第13話「ワシ、会社をつくるぞ!」
「ガンちゃん! ワシ、会社をつくるぞ!」
アマリエはベランダから朝日に向かって拳を振り上げた。
目の下にクマを作りつつも、彼女の表情は高揚していた。
『まずは登記が必要ですニャ』
ヴォルフガングは、部屋の隅から拾ってきた段ボールの切れ端を引っ張り出し、
路地裏で見つけたキャップ付きペンを口にくわえると、器用に丸文字を書き始めた。
「と、登記……? あれか、戦う前に、なんかこう、ぶわぁっと出るやつか?」
『それは“闘気”ですニャ』
「なんと!? 似ておるようで違うのか……!」
『まずは“法人登記”。
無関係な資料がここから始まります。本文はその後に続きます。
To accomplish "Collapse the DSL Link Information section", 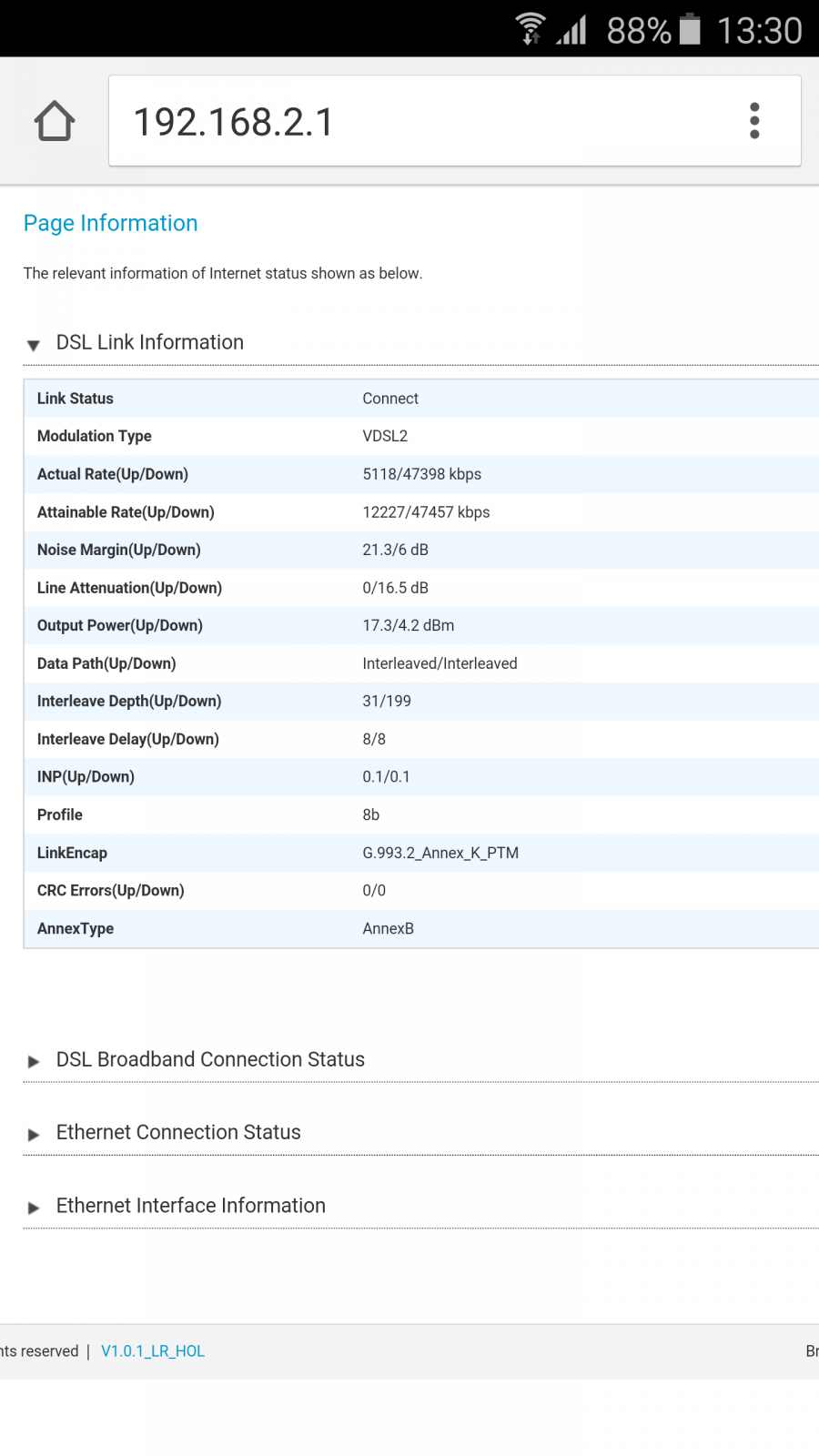I will click(149, 343).
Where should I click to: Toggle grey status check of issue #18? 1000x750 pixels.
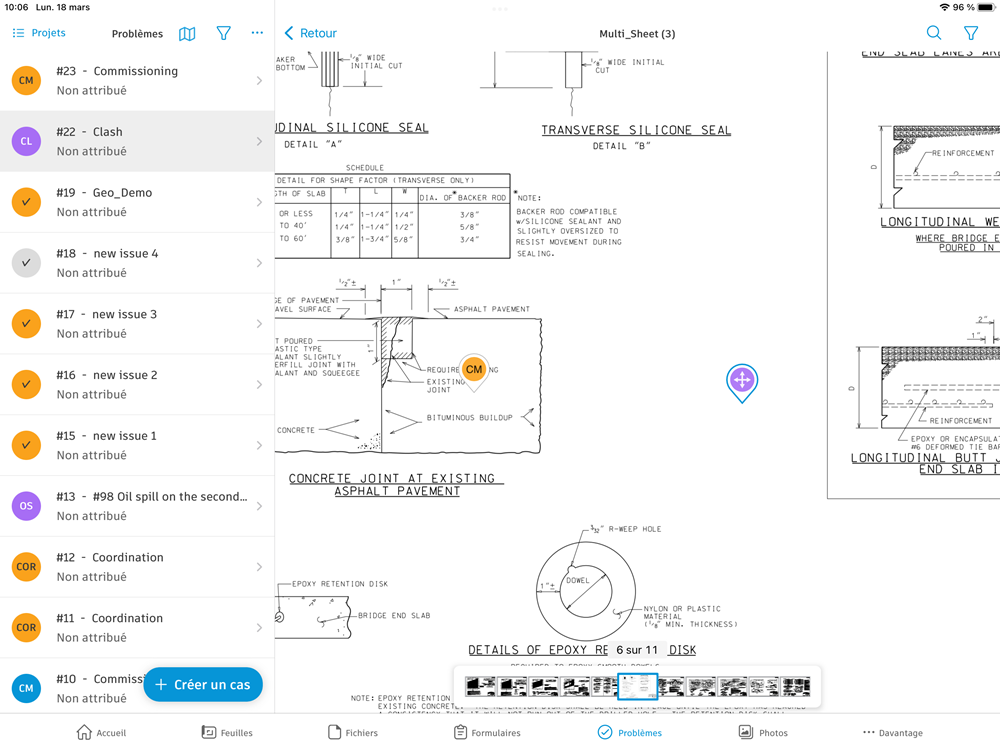(x=26, y=263)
つまり、“この世に会社という存在を正式に生み出す儀式”ですニャ』
「おお……なんだか魔術的でカッコよいのう!」
『魔術というより、事務手続きですニャ……く、くぅ……口が……つ、疲れ……』
ヴォルフガングはペンを置き、ぶるぶると顎を震わせて休憩した。
『ペンって……こんなに顎にくるんですニャ……』
「無理はするな、ガンちゃん! ワシが口で書いてやろう!」
『おやめくださいニャ。歯型が残るだけですニャ』
ヴォルフガングが描いた段ボールには、こう書かれていた。
【会社を作るための手順】
1. 名前を決める
2. 何をするかを書く
3. どこでやるか決める
4. お金の額を決める
5. 偉い人の名前を書く(=社長)
6. 書類をまとめて提出する
「……むむ、なんと難儀な!」
『ですが、魔王軍の作戦会議に似てませんかニャ?』
「たしかに! “目的・戦力・陣地・勝利条件”! これは……ワシの得意分野じゃ!」
『ただし、今回は“力”ではなく“制度”で戦いますニャ』
「よし、まずは名前じゃな!」
『社名ですニャ。親しみやすく、理念がこもっているものが良いですニャ』
「むふふ……ワシの名付けセンス、炸裂の刻!」
アマリエは空のポーション瓶を振りかざす。
「“癒やし帝国株式会社”!」
『支配的すぎますニャ』
「“株式会社・ワシは世界の大魔王堂”!」
『自己主張がすぎますニャ』
「“不死鳥ジュース団”!」
『団じゃないですニャ』
「“株式会社無限魔力パラダイス”!」
『魔力は封印されてるって言ってるでしょうが!』
段ボールには次々と却下された社名が並んでいく。
『終わりが見えないニャ……』
ヴォルフガングは目を閉じ丸くなった。